Dataset excerpt ::
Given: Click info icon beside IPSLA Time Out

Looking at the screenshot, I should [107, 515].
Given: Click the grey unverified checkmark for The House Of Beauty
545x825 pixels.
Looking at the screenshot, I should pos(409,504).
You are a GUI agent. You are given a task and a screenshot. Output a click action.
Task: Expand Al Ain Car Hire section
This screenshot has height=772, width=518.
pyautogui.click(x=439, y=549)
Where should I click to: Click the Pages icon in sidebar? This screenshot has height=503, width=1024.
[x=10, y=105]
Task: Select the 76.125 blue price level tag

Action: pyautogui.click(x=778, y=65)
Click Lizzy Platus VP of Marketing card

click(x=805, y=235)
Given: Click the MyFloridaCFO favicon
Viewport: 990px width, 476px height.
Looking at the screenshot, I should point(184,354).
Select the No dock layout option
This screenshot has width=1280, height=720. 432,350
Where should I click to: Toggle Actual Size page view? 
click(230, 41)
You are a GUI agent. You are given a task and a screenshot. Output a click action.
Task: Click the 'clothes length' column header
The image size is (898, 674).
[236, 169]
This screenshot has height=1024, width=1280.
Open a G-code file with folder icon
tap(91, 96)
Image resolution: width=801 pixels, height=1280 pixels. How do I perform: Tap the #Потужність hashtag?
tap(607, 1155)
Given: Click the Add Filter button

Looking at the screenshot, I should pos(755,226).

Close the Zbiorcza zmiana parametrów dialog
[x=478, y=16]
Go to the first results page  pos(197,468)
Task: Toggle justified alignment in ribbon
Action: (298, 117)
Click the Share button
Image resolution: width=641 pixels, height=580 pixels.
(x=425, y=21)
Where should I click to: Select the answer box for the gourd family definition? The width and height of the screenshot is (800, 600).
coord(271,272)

To do :: Retype the records exactly, beginning with the line that contains "Task: Select the 76.125 blue price level tag" and continuing through the line that contains "This screenshot has width=1280, height=720.", including both of those lines.

Task response ::
Task: Select the 76.125 blue price level tag

Action: pyautogui.click(x=778, y=65)
Click Lizzy Platus VP of Marketing card

click(x=805, y=235)
Given: Click the MyFloridaCFO favicon
Viewport: 990px width, 476px height.
Looking at the screenshot, I should point(184,354).
Select the No dock layout option
This screenshot has width=1280, height=720. 432,350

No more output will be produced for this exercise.